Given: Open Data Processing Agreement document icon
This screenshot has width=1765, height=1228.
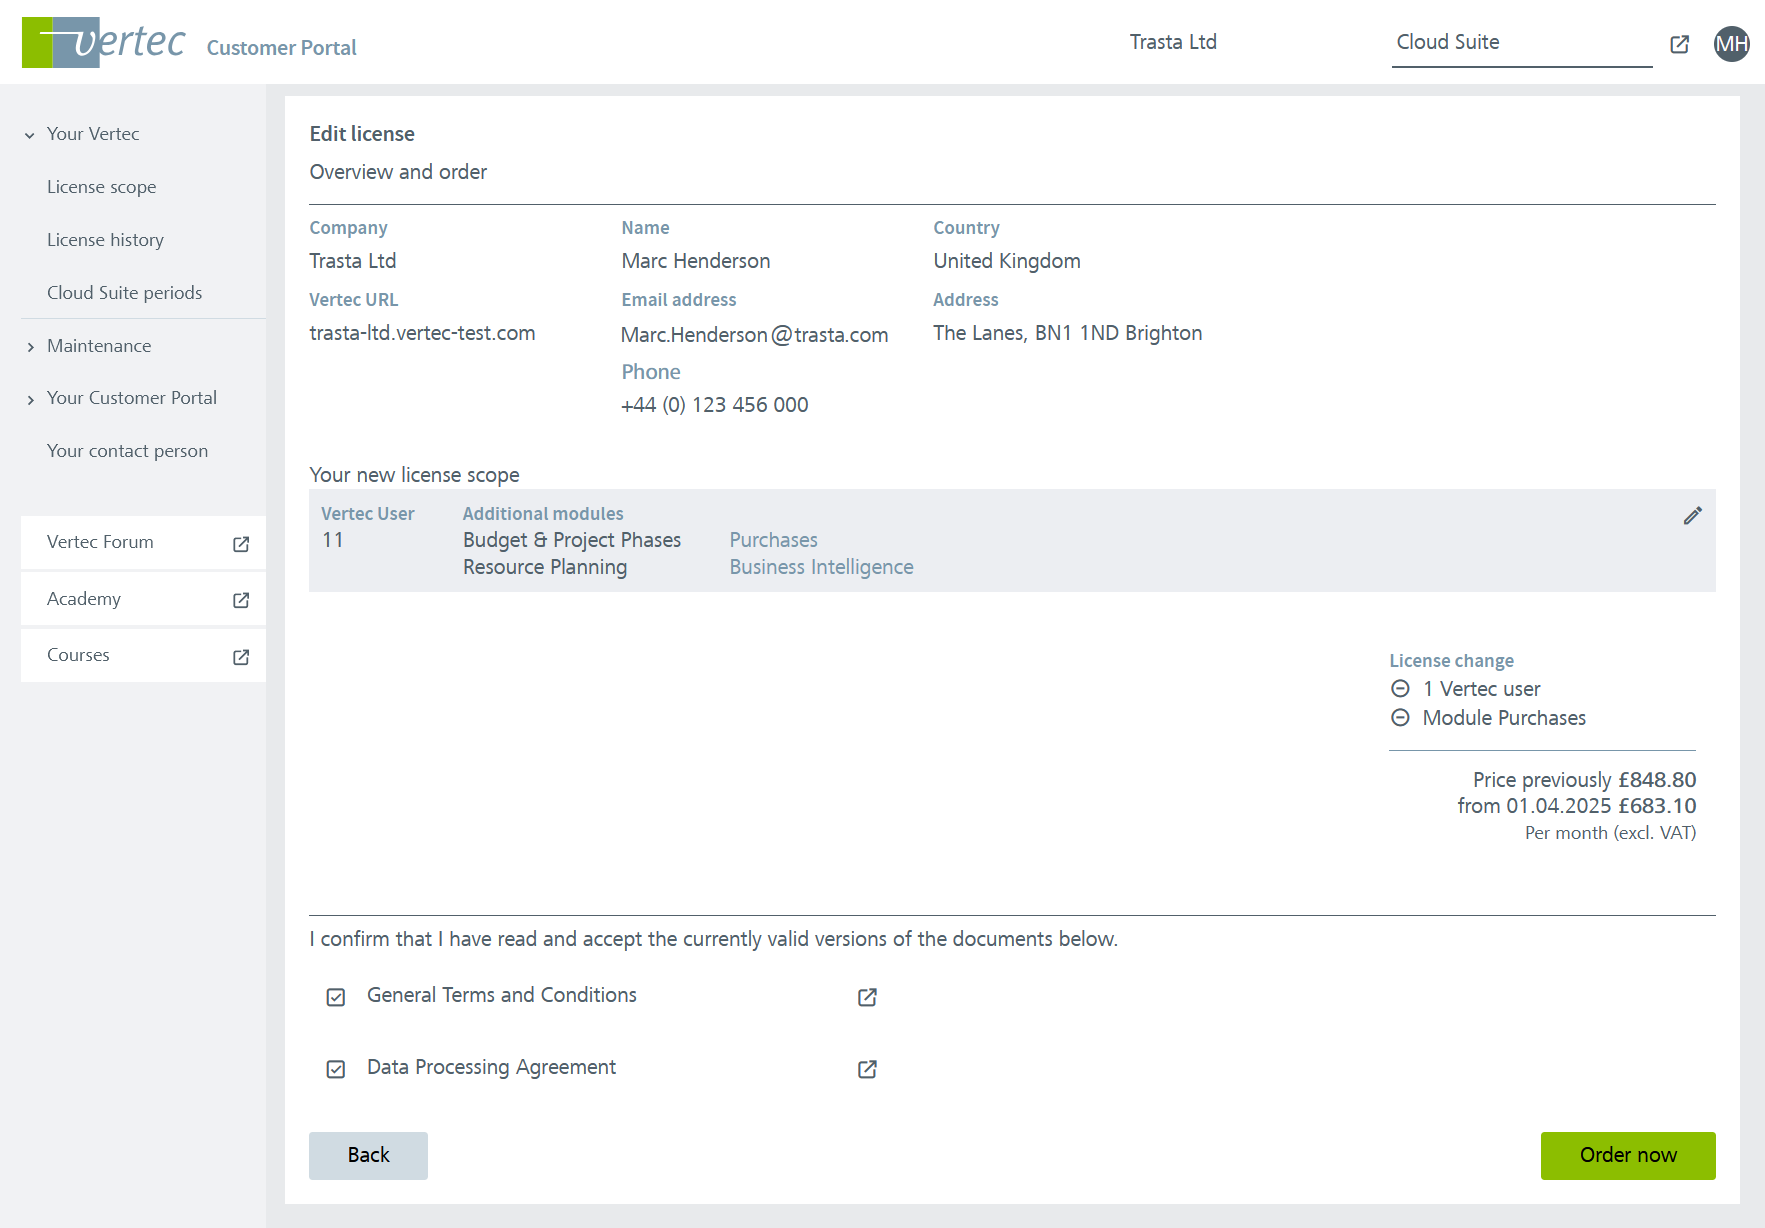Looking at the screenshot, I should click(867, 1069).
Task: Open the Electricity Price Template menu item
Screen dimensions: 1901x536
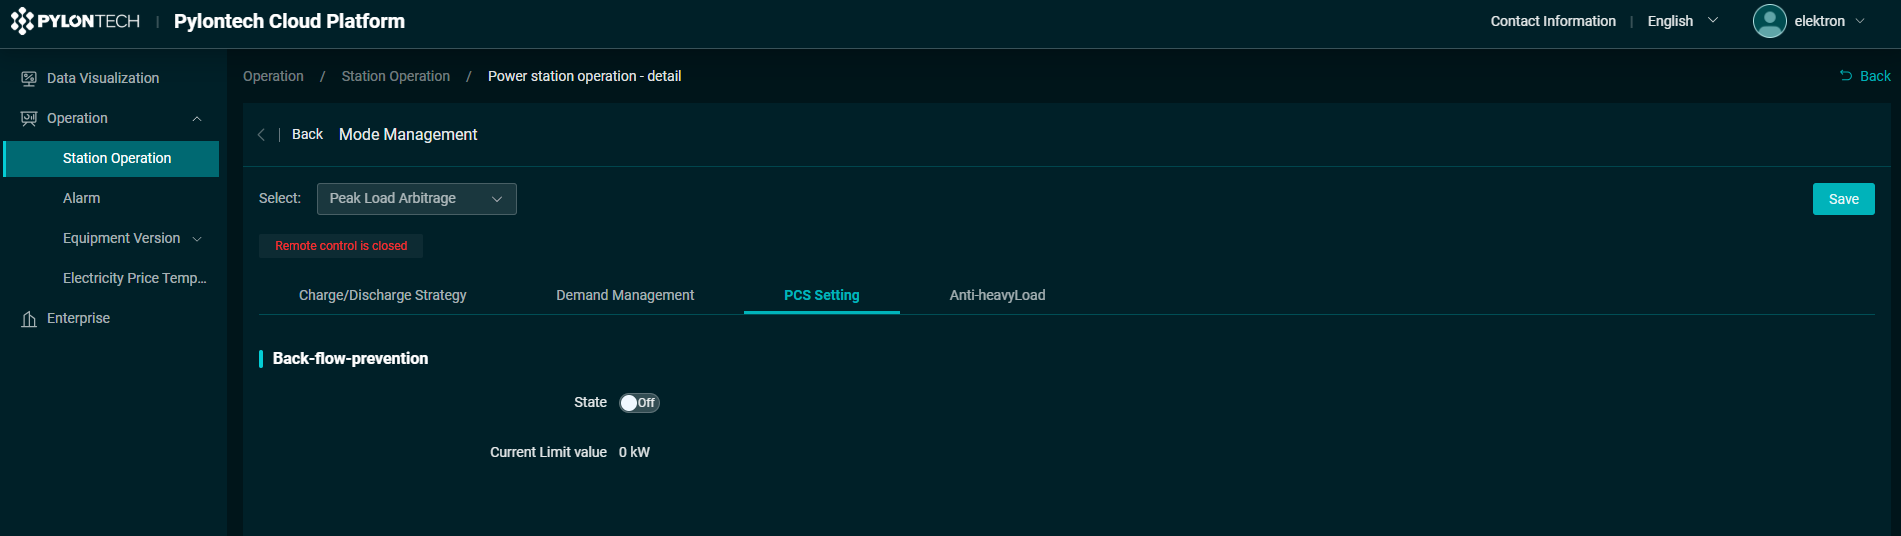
◇ ◇ ◇
» PROBLEM TO SOLVE: Nothing but the text is wanted: repeat the data above exactly, without its images.

» EXERCISE ANSWER:
Given: Open Data Processing Agreement document icon
This screenshot has width=1765, height=1228.
Looking at the screenshot, I should click(867, 1069).
Task: Open the Electricity Price Template menu item
Screen dimensions: 1901x536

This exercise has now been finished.